Dockwise Ltd
oslo : DOCK

April 22, 2012 14:47 ET

Dockwise Ltd :Proposed Acquisition of Fairstar by Dockwise to Accelerate Achievement of Strategic Goals

BREDA, THE NETHERLANDS--(Marketwire - Apr 22, 2012) - Dockwise Ltd., indirectly, through its wholly-owned subsidiary Dockwise White Marlin B.V. (the "Company" or "Dockwise"), has entered into share purchase agreements for the acquisition of approximately 54 % of the shares in Fairstar Heavy Transport N.V. ("Fairstar"), a company listed on the Oslo Stock Exchange. Certain of these agreements representing approximately 19 % of the shares in Fairstar have today become unconditional and will be completed shortly. Other agreements remain conditional, and completion of these agreements is subject to approval of resolutions for the financing of the purchase of shares in Fairstar through an offering and issuance of new shares in Dockwise, primarily by the way of a rights issue, at the General Meeting of Dockwise shareholders ("AGM") to be held on 9 May 2012. Following and subject to such approval at the AGM, the conditional purchase agreements will be completed, and Dockwise intends in such case to launch a public offer to acquire all of the remaining issued shares in Fairstar for 9.30 NOK per share in cash.

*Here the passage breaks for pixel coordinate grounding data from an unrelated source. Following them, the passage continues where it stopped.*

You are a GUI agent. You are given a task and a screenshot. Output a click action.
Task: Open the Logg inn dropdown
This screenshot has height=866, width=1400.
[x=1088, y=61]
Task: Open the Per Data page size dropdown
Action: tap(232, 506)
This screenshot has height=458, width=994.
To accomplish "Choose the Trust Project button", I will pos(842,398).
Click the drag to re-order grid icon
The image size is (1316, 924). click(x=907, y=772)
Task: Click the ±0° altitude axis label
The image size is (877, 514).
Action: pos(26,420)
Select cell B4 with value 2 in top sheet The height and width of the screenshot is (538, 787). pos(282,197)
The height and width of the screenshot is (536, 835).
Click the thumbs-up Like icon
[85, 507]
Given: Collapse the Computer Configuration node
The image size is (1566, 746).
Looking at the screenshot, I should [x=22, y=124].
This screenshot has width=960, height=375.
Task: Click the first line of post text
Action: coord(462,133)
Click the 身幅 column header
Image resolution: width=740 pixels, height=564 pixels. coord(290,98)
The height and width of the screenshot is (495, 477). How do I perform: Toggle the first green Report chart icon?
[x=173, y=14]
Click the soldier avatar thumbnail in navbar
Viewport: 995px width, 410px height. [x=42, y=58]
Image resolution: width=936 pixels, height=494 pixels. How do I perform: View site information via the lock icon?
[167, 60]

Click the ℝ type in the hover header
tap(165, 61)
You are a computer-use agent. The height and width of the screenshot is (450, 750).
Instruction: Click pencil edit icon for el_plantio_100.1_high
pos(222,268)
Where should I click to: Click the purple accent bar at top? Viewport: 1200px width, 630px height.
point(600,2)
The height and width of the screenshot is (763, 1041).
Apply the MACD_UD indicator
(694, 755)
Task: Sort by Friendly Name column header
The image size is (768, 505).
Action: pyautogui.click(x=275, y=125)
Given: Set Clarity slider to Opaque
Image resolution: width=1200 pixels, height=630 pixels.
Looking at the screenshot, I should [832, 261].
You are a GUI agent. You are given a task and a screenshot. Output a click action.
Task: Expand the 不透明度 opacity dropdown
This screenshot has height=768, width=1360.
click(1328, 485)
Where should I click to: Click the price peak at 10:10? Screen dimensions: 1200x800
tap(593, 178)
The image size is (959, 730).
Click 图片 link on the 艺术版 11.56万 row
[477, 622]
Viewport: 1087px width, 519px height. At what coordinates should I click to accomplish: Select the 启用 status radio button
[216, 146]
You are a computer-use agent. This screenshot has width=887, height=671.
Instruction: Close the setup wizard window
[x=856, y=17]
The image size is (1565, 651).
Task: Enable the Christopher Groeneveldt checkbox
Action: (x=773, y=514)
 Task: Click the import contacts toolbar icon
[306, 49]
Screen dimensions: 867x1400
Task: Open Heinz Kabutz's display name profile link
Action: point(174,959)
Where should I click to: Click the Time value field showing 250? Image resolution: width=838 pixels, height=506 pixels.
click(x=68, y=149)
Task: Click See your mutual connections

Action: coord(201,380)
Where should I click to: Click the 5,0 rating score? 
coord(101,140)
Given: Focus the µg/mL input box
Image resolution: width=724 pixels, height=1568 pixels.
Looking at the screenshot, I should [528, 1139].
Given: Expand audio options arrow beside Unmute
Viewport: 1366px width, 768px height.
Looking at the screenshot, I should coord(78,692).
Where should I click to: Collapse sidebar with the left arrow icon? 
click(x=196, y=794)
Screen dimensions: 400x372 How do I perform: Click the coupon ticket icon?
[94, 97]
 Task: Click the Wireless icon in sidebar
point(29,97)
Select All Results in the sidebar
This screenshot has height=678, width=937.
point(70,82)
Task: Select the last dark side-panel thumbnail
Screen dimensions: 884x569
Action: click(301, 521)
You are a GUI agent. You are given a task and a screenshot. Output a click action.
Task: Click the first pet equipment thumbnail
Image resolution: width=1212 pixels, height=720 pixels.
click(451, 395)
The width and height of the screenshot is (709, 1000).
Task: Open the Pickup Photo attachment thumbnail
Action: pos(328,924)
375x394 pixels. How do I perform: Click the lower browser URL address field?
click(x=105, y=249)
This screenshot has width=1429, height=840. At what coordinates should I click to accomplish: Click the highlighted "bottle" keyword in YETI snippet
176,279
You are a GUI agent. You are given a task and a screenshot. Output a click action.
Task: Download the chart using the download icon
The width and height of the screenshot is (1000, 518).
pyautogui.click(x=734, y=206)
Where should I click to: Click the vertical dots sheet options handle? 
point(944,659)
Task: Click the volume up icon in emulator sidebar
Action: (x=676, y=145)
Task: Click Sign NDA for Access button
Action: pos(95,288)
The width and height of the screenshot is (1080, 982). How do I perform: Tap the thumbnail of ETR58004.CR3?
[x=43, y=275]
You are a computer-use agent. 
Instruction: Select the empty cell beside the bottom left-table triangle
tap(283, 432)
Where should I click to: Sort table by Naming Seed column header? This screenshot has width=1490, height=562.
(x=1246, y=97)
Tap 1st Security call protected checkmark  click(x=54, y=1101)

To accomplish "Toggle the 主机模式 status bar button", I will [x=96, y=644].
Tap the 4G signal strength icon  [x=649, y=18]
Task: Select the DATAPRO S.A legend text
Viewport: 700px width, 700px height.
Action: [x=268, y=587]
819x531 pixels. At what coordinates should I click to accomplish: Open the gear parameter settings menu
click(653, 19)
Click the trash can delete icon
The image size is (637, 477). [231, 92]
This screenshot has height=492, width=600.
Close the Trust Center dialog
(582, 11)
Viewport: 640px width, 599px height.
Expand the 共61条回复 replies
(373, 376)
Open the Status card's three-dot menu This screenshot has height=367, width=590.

* Step change in the scale and focus of the Dockwise fleet:

* to better serve rapidly growing and evolving customer demand in the global oil & gas industry * to secure a global sustainable leadership position as a heavy marine transport and oil & gas service provider in an increasingly competitive market environment

* A balanced presence throughout the oil & gas exploration, development and production phases:

* reducing Dockwise dependence on short term upstream contracts * enhancing visibility on future revenues and earnings

* Advancement of Dockwise fleet rejuvenation plan, with associated capex savings * EBITDA and cash flow enhancing, immediately * Offer of 9.30 NOK implies premium of more than 22% on latest share price of NOK 7.62 * Transaction to be financed through equity issue of USD 230 - 300 million, consisting of:

* approximately USD 250 million rights issue, of which as of today USD 234 million has been committed * issue of USD 50 million bridge equity in preference shares

* Shareholders in the enlarged Dockwise group to benefit from greater critical mass by market capitalisation and improved liquidity and stability of investment

Dockwise's Chief Executive Officer, André Goedée, said: "The proposed acquisition of Fairstar, and the integration of their four vessels into our fleet significantly accelerates progress towards our strategic objectives. Fairstar's growing position in downstream processing projects, including LNG module transportation developments such as Gorgon and Ichthys, is highly complementary to Dockwise's existing market strengths. The transaction powerfully enhances our ability to provide our clients throughout the Oil & Gas industry with the diverse and project specific services they require. Next and of equal importance is the fundamental increase in size of Dockwise, reinforcement of its balance sheet and increased earnings potential. An important step forward at the right time."

A teleconference for analysts and investors will be conducted on 23 April 2012 at a time later to be announced through the Dockwise website; During the same call the earlier released Q1 2012 results will be explained. A dial in number and access code for the conference is available upon request to The teleconference can be followed via a live audio-webcast: Participating in the conference requires that you dial in using our conference call number. The presentation will be made available on 23 April 2012 at 08:00 hrs CET through Oslo Newsweb and the Dockwise website.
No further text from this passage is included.